• Short exercise 1:
In the thread about PostgreSQL pipeline functions, what datatype does each function return?
• Short exercise 2:
Rewrite the stretch of the PostgreSQL pipeline thread from "You can now" through "things it allows...", changing "temperature" to "reading".

• Selected extract:
___

| HN Mirror

Y	Hacker News new \| ask \| show \| jobs

by djk447 1744 days ago

(NB: Post author here)

So this is a great question and we may do a whole post on this at some point in the future. There are definitely ways to shoot yourself in the foot, but hopefully we can avoid at least some of them.

The main way this happens now is that the pipeline elements actually return a custom data type that represents the composed set of functions, and we can (for at least part of the pipeline) handle simplification and combination of that into a single set of functions to run over the `timevector`.

With that said, there isn't great support for common subexpression elimination in PG right now, we're hoping we can solve some of that with both subqueries and maybe some fun stuff in the planner/executor, but we're going to try to solve that as we think about moving this from experimental into stable.

Right now we hardly modify the query engine at all, these are just normal functions that are run and they'll probably remain that way for a while. The optimization here will happen more inside the datastructure or within a row to make sure we're not scanning the same `timevector` multiple times ideally. We do hope to add in some vectorization and other bits as we keep going but not 100% where that's going to go yet. I'm also going to ask a colleague to respond and clarify this cause he's working more heavily on it and I know some of the bits but only some of it...

1 comments

chrisjc 1744 days ago

> return a custom data type that represents the composed set of functions, and we can (for at least part of the pipeline) handle simplification and combination of that into a single set of functions to run over the `timevector`

I'm really having trouble wrapping my head around this idea. I guess it speaks volumes about the potential and power of PostgreSQL in general.

Has PostgreSQL ever been used like this in the past, or is this really thinking outside of the box?

We don't use TimeScale or have any intention of in the immediate future (Snowflake provides 99% of what we need atm), but I'm always interested and impressed to hear what they're doing.

link

djk447 1744 days ago

(NB: Post author here)

Yeah. It's a bit mind bending I guess. Will try to explain but might just need a longer format thing and we will probably do a piece on this in the future.

Essentially, each function returns a special "PipelineElement" datatype that identifies the function, but not what it's acting on. When you string them together, it returns a "PipelineElement" that represents the composition of all the functions with the correct ordering etc. That can then be applied to the incoming `timevector`.

As far as I know, no one's done this before. I don't think it's a completely new idea, Stonebreaker thought about how you can treat code as data and thought that bringing data and code closer together was an important goal of the Postgres project, but this specific way of doing it is pretty new and out there I think!

I think most people would think that in order to do this you'd need to do something like modify the parser or something more invasive.

(We do use one planner hook on the function call, the expression simplification one that allows us to convert something like `timevector(ts, val) -> sort() -> delta() -> abs() -> sum()` into `timevector(ts, val) -> (sort() -> delta() -> abs() -> sum())` so that all the operations can be done in a single pass. But that's pretty minor. If we need to figure something out around the common subexpression elimination we may need to hook into the planner a little more, we'll see).

link

djk447 1744 days ago

Oh yeah, and building on this, this is also the source of the ability to actually store the pipeline element in the database, say in a column and apply it later that I mentioned in a comment below. That's one of the cool mind-bending things this allows.

The example I gave below was building on the example in the post, where we had thermometers. Except now think about if you have thermocouples and each thermocouple had its own calibration curve, and they were different types so they might even have different types of equations providing the calibration curve.

You can now store the pipeline that does the correct adjustments and calculates the actual temperature separately for each `device_id` and JOIN to the "calibrations" table to apply the calculation.

It's kinda crazy, but really cool and I'm hoping to do a post on that whole thing at some point to encourage people to play around with it and see what sorts of things it allows...

link

derefr 1743 days ago

For your next magic trick, I'd suggest using these to build a Postgres equivalent to Lucene's persisted levenstein automata :)

link

chousuke 1742 days ago

From your description it sounds like you've implemented in PostgreSQL something akin to Haskell's IO, which is also a datastructure representing operations, with ordering enforced by it beind a monad. That sounds pretty cool.

link

___

• Record extracts:

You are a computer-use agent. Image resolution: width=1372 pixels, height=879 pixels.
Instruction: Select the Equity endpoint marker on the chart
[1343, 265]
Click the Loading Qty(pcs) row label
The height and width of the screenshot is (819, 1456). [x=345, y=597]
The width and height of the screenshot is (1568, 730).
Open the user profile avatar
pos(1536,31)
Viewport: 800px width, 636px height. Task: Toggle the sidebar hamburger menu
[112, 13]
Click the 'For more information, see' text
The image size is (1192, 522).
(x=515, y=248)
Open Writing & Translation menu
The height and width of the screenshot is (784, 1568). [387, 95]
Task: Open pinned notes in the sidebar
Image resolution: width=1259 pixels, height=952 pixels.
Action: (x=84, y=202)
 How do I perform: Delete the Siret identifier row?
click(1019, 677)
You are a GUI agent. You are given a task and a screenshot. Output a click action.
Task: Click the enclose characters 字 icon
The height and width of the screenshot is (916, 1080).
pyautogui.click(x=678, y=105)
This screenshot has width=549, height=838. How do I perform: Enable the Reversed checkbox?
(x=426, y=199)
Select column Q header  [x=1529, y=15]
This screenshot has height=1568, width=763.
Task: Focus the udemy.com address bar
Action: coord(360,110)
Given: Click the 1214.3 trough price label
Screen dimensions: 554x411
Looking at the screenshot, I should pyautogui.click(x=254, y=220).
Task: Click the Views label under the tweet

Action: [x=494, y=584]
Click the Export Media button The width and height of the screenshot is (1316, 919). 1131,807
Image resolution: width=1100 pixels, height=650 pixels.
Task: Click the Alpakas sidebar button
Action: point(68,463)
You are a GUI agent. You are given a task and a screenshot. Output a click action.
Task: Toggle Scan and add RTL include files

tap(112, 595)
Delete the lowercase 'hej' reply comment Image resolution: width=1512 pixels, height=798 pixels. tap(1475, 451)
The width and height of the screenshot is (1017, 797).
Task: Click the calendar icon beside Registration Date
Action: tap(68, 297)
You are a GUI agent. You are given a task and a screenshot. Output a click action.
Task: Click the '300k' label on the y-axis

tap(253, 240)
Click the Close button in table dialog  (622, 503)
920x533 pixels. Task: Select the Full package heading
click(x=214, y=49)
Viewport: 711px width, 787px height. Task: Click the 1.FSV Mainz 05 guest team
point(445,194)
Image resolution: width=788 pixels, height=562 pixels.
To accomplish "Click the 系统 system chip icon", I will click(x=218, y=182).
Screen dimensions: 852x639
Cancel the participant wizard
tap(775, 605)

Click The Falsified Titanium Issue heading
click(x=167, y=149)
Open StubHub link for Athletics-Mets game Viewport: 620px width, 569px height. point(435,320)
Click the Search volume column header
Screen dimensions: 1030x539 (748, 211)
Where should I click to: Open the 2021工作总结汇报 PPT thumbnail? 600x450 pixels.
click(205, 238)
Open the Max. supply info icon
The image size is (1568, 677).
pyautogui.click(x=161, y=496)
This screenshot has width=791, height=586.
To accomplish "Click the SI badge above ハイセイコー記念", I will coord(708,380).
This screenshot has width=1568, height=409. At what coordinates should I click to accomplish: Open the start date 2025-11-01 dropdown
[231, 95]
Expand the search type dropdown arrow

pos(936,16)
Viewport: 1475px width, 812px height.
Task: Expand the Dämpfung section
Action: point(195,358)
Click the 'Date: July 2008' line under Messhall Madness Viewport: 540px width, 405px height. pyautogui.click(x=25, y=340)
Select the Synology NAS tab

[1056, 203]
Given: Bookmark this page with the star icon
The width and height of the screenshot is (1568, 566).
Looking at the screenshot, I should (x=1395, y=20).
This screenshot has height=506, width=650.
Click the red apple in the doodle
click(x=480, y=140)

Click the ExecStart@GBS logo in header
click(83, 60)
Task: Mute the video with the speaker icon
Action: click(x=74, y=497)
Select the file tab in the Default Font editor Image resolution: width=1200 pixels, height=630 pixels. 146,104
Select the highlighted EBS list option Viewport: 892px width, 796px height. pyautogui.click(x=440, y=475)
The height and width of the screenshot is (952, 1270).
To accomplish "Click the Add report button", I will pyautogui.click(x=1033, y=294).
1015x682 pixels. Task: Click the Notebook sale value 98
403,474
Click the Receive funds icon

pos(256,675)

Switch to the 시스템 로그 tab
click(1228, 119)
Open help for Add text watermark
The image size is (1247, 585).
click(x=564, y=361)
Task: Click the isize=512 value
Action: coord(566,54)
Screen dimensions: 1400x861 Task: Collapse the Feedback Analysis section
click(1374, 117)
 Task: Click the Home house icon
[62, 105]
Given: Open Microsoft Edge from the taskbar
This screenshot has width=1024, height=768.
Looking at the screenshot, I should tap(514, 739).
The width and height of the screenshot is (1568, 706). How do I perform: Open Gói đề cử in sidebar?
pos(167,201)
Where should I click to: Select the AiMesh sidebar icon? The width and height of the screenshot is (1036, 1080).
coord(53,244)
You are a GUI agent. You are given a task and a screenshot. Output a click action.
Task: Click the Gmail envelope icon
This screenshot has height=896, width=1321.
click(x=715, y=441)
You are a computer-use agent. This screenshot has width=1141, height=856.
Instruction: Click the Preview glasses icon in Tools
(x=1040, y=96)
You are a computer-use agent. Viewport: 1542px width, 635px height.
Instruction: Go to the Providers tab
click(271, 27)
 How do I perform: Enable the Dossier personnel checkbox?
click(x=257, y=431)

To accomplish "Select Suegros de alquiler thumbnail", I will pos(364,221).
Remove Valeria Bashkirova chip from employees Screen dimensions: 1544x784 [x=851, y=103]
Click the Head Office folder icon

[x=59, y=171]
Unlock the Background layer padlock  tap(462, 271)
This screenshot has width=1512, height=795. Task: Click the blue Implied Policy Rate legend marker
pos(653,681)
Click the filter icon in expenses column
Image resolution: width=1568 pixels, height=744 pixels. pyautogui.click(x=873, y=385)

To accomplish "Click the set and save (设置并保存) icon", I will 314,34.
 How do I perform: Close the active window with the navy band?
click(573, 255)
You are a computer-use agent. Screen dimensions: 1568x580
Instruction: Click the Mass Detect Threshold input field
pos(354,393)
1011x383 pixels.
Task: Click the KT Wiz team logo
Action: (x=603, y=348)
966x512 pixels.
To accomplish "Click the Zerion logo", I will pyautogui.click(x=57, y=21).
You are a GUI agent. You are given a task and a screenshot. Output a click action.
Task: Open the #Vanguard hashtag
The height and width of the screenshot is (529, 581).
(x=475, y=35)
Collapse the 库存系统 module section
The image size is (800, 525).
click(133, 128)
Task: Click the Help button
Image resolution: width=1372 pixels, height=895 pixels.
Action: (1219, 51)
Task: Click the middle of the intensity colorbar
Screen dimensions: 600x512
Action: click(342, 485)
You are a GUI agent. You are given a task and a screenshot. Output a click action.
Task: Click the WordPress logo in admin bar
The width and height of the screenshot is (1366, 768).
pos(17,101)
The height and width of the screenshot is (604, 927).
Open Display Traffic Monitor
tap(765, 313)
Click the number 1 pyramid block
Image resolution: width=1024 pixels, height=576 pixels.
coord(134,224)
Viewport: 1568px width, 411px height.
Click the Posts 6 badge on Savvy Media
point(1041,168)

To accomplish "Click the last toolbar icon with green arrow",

___

• Written answer 1:
A special "PipelineElement" datatype that identifies the function but not what it's acting on.

• Written answer 2:
You can now store the pipeline that does the correct adjustments and calculates the actual reading separately for each `device_id` and JOIN to the "calibrations" table to apply the calculation.

It's kinda crazy, but really cool and I'm hoping to do a post on that whole thing at some point to encourage people to play around with it and see what sorts of things it allows...